An audio channel is a clear improvement over a USB key, but still hijackable as a side channel in the dire case malware has found its way onto the computers: all operating systems I know of allow for multiplexing several simultaneous applications to/from audio. However, in the same vein, webcam access and screen real estate is exclusive to one application, giving an advantage to the operator knowing that Armory has exclusive control of the communications channel?
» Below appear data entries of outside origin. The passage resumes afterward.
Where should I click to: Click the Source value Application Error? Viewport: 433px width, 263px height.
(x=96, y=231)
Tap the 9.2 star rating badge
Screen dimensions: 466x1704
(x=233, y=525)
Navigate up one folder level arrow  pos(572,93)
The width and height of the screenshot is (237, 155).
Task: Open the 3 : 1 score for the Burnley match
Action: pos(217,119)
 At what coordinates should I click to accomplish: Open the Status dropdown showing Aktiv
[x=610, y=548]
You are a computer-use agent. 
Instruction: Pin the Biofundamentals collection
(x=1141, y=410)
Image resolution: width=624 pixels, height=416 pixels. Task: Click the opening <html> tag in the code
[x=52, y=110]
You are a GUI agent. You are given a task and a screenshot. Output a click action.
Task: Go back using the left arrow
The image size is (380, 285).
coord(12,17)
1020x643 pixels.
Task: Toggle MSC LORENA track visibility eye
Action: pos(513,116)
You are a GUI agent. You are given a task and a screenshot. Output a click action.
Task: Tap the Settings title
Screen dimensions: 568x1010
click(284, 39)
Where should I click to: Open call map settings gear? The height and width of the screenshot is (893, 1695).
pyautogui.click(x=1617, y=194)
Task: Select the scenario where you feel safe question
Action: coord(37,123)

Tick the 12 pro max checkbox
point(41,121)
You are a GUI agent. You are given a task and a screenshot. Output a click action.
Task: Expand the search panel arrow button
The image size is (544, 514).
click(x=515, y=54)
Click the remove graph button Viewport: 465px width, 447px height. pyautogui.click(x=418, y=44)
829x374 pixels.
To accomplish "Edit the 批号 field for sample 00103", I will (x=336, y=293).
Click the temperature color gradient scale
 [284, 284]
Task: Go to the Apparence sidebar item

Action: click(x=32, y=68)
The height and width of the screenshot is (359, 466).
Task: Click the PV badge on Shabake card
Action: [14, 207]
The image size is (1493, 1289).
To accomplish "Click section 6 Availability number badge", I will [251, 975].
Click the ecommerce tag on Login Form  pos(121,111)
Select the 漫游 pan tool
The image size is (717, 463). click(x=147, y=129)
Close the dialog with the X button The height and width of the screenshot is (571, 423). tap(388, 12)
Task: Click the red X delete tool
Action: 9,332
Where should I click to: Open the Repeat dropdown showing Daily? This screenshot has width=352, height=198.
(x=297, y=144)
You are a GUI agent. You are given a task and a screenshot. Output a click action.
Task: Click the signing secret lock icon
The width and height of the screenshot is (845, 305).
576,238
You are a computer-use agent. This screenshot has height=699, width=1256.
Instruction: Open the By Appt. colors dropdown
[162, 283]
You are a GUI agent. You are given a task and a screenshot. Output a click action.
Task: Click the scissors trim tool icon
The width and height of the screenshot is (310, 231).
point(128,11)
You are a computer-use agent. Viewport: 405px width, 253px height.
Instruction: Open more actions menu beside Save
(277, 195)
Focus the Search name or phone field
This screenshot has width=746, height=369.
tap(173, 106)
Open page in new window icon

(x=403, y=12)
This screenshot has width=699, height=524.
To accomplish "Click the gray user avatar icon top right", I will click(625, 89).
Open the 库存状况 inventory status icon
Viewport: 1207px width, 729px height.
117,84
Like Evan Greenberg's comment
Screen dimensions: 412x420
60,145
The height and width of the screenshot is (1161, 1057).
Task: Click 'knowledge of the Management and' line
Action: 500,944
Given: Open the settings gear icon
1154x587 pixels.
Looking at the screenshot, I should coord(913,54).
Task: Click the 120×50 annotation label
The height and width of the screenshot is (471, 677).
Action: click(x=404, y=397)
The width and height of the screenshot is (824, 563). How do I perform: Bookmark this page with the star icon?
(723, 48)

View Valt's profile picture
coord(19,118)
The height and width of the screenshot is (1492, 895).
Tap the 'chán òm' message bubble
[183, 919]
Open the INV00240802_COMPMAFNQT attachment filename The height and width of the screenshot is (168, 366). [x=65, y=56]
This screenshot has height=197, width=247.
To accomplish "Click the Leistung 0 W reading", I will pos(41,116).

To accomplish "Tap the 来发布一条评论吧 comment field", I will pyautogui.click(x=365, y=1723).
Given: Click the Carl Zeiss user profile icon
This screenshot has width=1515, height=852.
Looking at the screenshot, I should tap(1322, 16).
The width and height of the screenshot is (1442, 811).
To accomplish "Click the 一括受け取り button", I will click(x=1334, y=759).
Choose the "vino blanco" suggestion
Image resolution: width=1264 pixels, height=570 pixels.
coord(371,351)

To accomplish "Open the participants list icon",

Oh, and also, I almost forgot: Thank you for this great piece of software.

Cheers,
Rick

The advantage of synchronous optical communications with sender and receiver in one place, as opposed to asynchronous messaging across time or location, is that you can display a visual stream of QR codes. Therefore, there's really no limit to the amount of data transferrable.

Cheers,
Rick

As seen in the howto I posted a few weeks ago, Armory is now my primary wallet for security reasons, as I've chosen to not trust third-party services any longer *cough* Gox *cough*. I believe my fellow Armorists share the concern of coin security, and have chosen Armory for that primary reason.

Once you have your private keys in a manner that they will never ever touch a computer that has been, is, or will be connected to the internet, you need to examine the communications paths with this offline computer from a defense-in-depth perspective.

The weak link today is in how the unsigned transactions go to the offline computer, get signed there, and are moved back to the online computer. Email or clipboard is obviously out of the question, as that would require connecting the cold storage to a network. So realistically, that means a file is stored on some medium, that medium is physically moved to the offline computer and connected there, the transaction is signed, and the medium is moved back. The only medium that is used this way today is a USB stick.

Here's the vulnerable point. USB sticks contain firmware that can be exploited and malware embedded. That, in turn, can be used as an attack vector against a target system's USB drivers. Assuming we trust Armory, which we kind of have to, we want to be sure that no communication can get piggybacked by covert malware onto Armory's communication between its online and offline counterparts.

As long as we're doing that communication on multi-gigabyte USB sticks, the potential for a covert side channel is enormous.

Therefore, seeing how security has been the foundation and priority in building Armory, I'd like to see the ability for the online and offline computers to communicate signed/unsigned transactions optically using QR codes, instead. Have the online computer display the unsigned transaction on-screen with a QR code, have the offline computer use its webcam to read it, and vice versa for the return comms.

That way, we can be much more certain that no covert side channel is being used to extract information from the offline computer. We still must trust Armory, but this was about eliminating the possibility of piggybacking covertly on the transfer of Armory's data, which can be achieved if Armory communicates optically instead of via files.

Comments?

Cheers,
Rick

It's not an 1EnJoy address. See the screenshot I posted.

Verification for bitcoin withdrawals were needed as far back as May 2011, when I started using Gox.